Sara Araújo esquematiza seus estudos em uma linha abissal entre o Norte e o Sul em uma análise epistemológica, em que o Norte representa a hegemonia enquanto o Sul encontra-se voltado a discussões mais abrangentes, como sexualidade e gênero, até mesmo questões étnico-raciais. A partir disso, é construída uma crítica em relação a razão metonímica, em que se confere a monocultura em diferentes sentidos. “Monocultura jurídica despreza os direitos locais e os universos jurídicos que regem formas de produtividade não capitalistas e classifica como irrelevantes, locais, improdutivas, inferiores e primitivas as formulações jurídicas não modernas”.
Preta Ferreira, cantora e militante do Movimento Sem Terra do Centro, foi presa em 2019 por ser ativista política em razão de indivíduos em vivência de rua em grandes centros urbanos, principalmente na grande São Paulo. Podemos considerar Preta como o Sul e as autoridades que a levaram até a sua prisão como o Norte. “O Sul foi duplamente silenciado: porque alegadamente não tinha nada para dizer e porque não tinha linguagem para o fazer”. a fim de não ser silenciada duplamente após sua primeira silenciação, Preta redige um livro em forma de diário em que relata seus dias vividos enquanto privada de liberdade e a forma como quem fala (e luta) sobre essas questões étinico-racias é censurado.
Em muitos de seus relatos Preta expõe que o tratamento dado a ela e as demais detentas do presídio feminino pelos funcionários só se torna minimamente humano após a ativista receber visitas de senadores e políticos importantes e conhecidos na capital e no estado. Esse relato pode ser usado como comprovação do discurso de Sara Araújo em relação à linguagem, “(...) a questão da linguagem é crucial quando falamos de uma ecologia de direitos e de justiças, porque, ainda que estejamos disponíveis para reconhecer outras realidades jurídicas, tem sido difícil pensar outro meio de estabelecer pontes, sem que os termos em que se desenvolve o debate sejam definidos pelo direito moderno”.

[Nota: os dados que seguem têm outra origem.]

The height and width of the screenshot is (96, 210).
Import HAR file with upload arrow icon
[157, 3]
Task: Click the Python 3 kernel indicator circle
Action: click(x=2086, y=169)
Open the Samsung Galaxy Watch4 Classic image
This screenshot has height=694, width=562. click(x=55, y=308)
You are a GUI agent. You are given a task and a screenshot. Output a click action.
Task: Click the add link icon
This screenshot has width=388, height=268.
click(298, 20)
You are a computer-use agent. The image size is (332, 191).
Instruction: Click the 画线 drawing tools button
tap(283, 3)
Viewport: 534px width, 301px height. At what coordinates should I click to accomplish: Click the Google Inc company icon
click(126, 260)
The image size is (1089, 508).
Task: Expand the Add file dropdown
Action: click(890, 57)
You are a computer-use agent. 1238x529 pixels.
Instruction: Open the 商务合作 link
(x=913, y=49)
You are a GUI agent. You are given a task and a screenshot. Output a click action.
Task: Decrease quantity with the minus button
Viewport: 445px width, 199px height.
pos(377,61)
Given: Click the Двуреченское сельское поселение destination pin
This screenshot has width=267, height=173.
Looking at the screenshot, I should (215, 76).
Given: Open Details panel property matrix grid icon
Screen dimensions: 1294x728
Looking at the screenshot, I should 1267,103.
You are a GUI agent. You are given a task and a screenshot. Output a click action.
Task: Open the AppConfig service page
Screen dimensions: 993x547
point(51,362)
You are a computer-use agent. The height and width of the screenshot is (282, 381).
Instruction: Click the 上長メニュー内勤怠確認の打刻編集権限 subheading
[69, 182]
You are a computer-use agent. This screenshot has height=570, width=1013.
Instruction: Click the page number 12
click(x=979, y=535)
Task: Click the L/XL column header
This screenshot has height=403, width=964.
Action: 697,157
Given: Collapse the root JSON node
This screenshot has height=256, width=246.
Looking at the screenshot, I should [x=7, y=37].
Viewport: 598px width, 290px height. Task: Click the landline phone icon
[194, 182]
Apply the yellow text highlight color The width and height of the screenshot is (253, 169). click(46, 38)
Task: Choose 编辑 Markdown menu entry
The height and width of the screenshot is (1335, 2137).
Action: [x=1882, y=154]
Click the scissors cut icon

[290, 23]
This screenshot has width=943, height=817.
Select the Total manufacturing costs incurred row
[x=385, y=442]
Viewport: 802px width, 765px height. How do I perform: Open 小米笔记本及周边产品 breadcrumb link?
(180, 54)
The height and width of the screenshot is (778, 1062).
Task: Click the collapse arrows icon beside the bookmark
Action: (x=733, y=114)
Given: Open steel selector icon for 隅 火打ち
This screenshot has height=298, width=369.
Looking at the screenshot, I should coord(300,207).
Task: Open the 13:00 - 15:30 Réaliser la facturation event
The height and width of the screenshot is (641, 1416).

Tendo a mulher preta, sem teto e ativista como o Sul, silenciada, e os políticos, ricos e conhecidos, que a visitam como Norte, é quase impossível não diferenciar o respeito atribuído a eles, a linha abissal que os separa entre quem é merecedor de respeito e direito e quem não está explícita diante a esse cenário. E assim o sul segue, infelizmente, sendo não apenas duplamente, como infinitamente silenciado.
Referências:
Ferreira, Preta. Minha carne: diário de uma prisão. Boitempo - SP, 2020.